Wasserstein Variational Inference (NeurIPS 2018)


  • Introduce Wasserstein Variational Inference ( = Bayesian Inference based on optimal transport theory )

  • Uses a new family of divergence, which includes (1) f-divergence & (2) Wasserstein distance

  • Gradients of Wasserstein variational loss : obtained by backpropagating through the Sinkhorn iterations

  • Introduce several new forms of autoencoders

1. Introduction

in Variational Inference … KL divergence plays the central role

But recently, OPTIMAL TRANSPORT DIVERGENCES such as Wasserstein distance have gained popularity

  • usually in “generative modeling”

    \(\because\) well-behave in situations where KL-divergence is either infinite or undefined

Proposes variational Bayesian inference! define new c-Wasserstein family of divergences

  • includes (1) f-divergence & (2) Wasserstein distance
    • f-divergences include both “forward & reverse KL”

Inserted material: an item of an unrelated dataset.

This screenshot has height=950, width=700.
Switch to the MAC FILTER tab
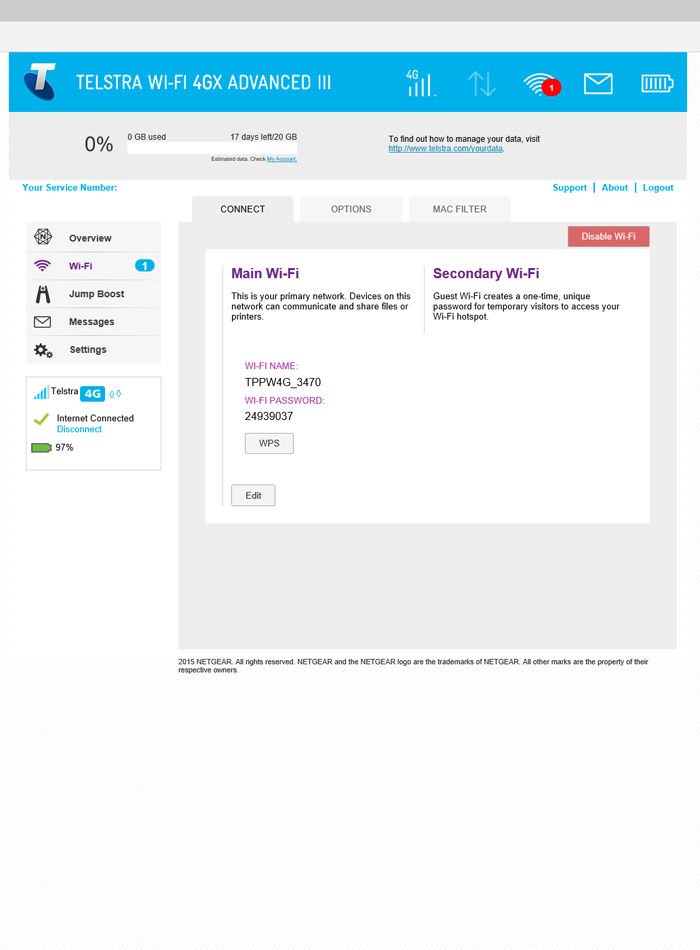[x=459, y=209]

1-1. Background on joint-contrastive variational inference

Review about joint-contrastive variational inference

  • latent variable \(z\)
  • observed data \(x\)

ex) reverse KL-divergence : \(D_{K L}(p(x, z) \mid \mid q(x, z))=\mathbb{E}_{q(x, z)}\left[\log \frac{q(x, z)}{p(x, z)}\right]\)

  • \(q(x, z)=q(z \mid x) k(x)\) : product between the variational posterior & sampling distribution of the data.
  • advantage : no need to evaluate the intractable distn \(p(z \mid x)\)

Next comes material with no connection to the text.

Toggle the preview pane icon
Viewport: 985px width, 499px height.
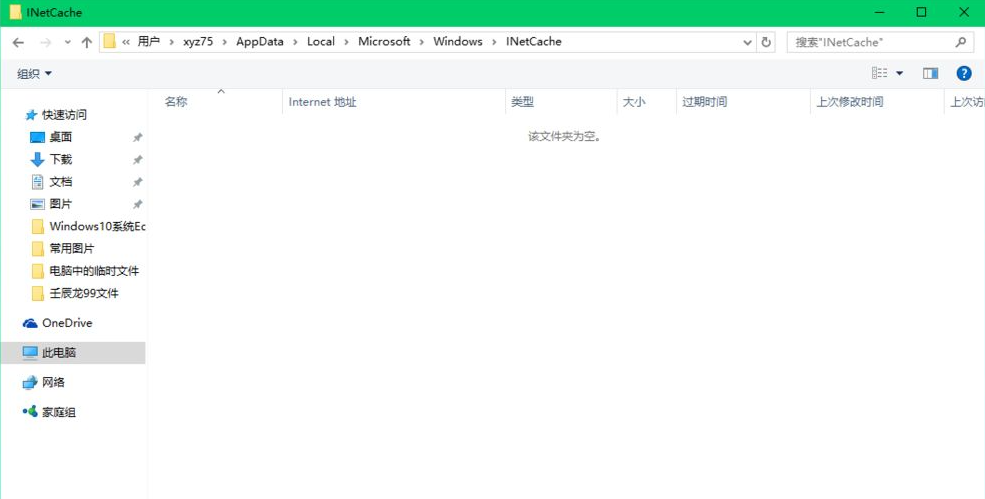[931, 73]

1.2 Background on optimal transport

(1) Optimal transport divergences :

  • distance between two probability distns as the cost of transporting probability mass from one to the other.

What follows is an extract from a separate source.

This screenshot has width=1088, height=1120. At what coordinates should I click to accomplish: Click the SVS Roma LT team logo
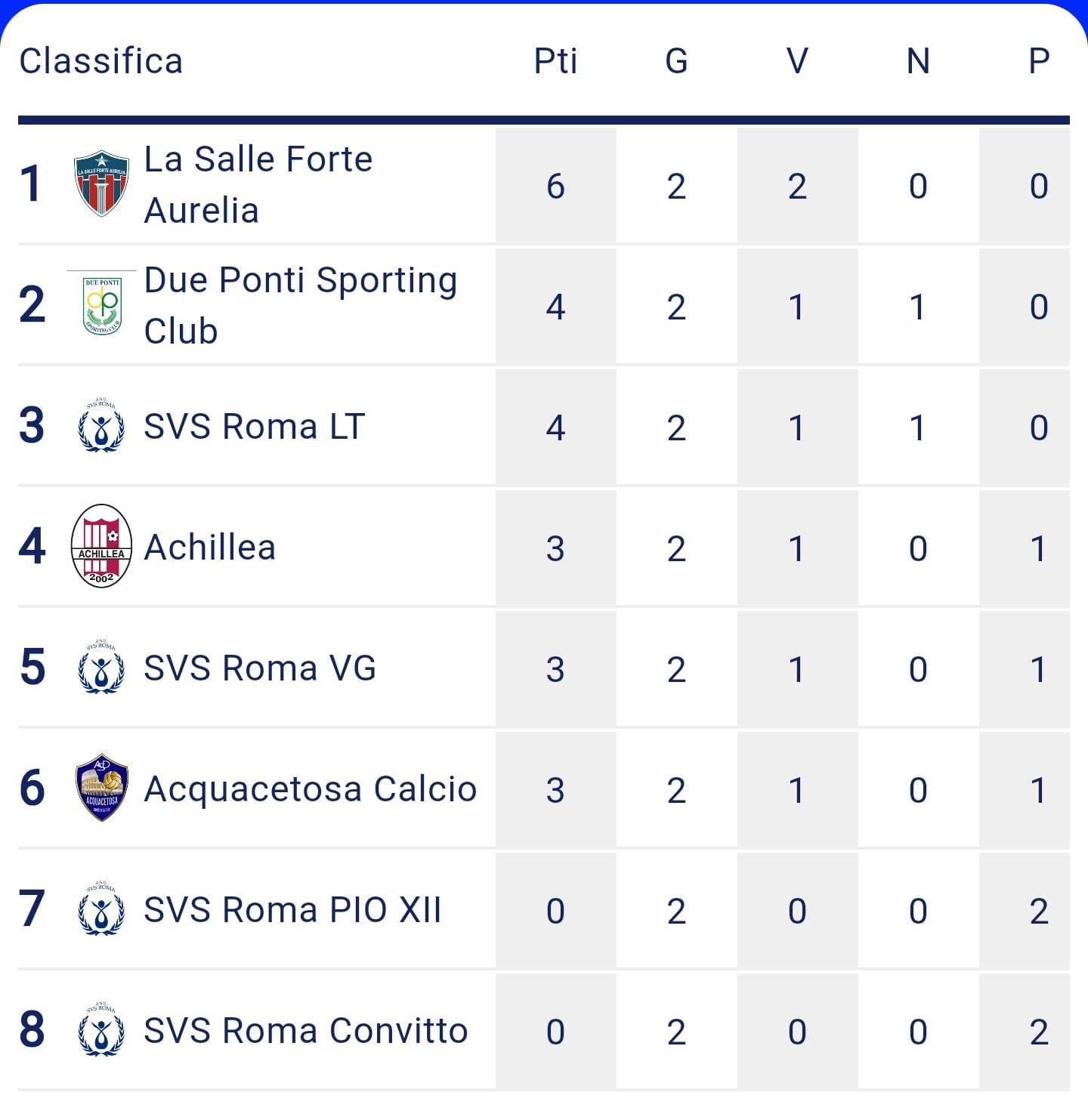101,425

  • \(\Gamma[p, q]\) : set of all bivariate probability measures on the product space \(X \times X\), whose marginals are \(p\) and \(q\)

  • formula :

    \(W_{c}(p, q)=\inf _{\gamma \in \Gamma[p, q]} \int c\left(x_{1}, x_{2}\right) \mathrm{d} \gamma\left(x_{1}, x_{2}\right)\).

    • super-cubic complexity
    • complexity can be reduced by adopting “entropic regularization”

(2) Define new set of joint distn

  • \(U_{\epsilon}[p, q]=\left\{\gamma \in \Gamma[p, q] \mid D_{K L}(\gamma(x, y) \mid \mid p(x) q(y)) \leq \epsilon^{-1}\right\}\).
    • have the “mutual info” between two variables, bounded by the regularization param \(\epsilon^{-1}\)

(3) Rewrite optimal transport divergence using above :

  • \(W_{c, \epsilon}(p, q)=\inf _{u \in U_{\epsilon}[p, q]} \int c\left(x_{1}, x_{2}\right) \mathrm{d} u\left(x_{1}, x_{2}\right)\).

  • when \(p\) and \(q\) are discrete distn : (by Sinkhorn iterations)

    \(W_{c, \epsilon}(p, q)=\lim _{t \rightarrow \infty} \mathcal{S}_{t}^{\epsilon}[p, q, c]\).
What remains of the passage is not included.